氨曲南和头孢菌素同属 β - 内酰胺类抗菌药物,同作用于同一细菌胞浆膜上的青霉素蛋白结合酶( PBPS) ,干扰细菌细胞壁合成而产生杀菌作用。由于作用于同一位点,作用靶位相同,产生竞争作用。联用时抗菌作用并不加强,不良反应增多,因此氨曲南与头孢菌素不宜联用[8]。另外,氨曲南的过度使用,可造成产 ESBLs 菌株的大量产生。ESBLs 是一种丝氨酸蛋白酶,能够灭活氨曲南等药物[9]。
近几年,氨曲南的滥用使其耐药率呈上升趋势,嗜麦芽黄单胞菌对氨曲南耐药率已达100%。因此临床应根据感染部位、严重程度、致病菌种类以及细菌耐药情况、患者病理生理特点、药物价格等因素加以综合分析考虑,参照“各类细菌性感染的治疗原则及病原治疗”合理、慎重、从严控制特殊使用抗菌药物的选用。
3. 3 DDD 值问题 药物的 DDD 值一般取自成人常用日平均剂量,在严重感染时用药日剂量可能会大于其 DDD 值,因此出现 DUI 略大于 1 的情况,仍可认为合理,如头孢唑肟的 DUI= 1. 06。

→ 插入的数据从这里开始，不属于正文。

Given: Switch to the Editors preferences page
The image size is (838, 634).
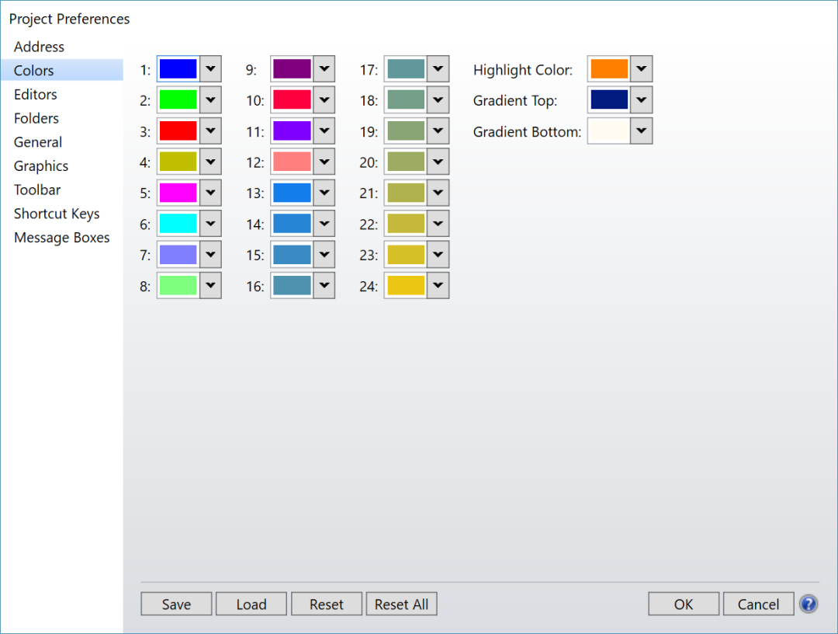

综上分析,时间依赖型 β - 内酰胺类抗菌药物应一日多次给药,本次调查中有多份病例采用每日一次给药,所以这里的 DUI 值等于或略大于 1,证明单次给药剂量过大,存在滥用情况,如美洛西林 DUI =1. 73,头孢西丁 DUI =1. 26。抗菌药物的不合理使用所导致的细菌高耐药性,已是目前抗菌药物临床应用面临的一个非常严峻的挑战。如何完善抗菌药物临床应用管理体系,逐步形成抗菌药物的常态化管理机制,将是要面对的新问题[10]。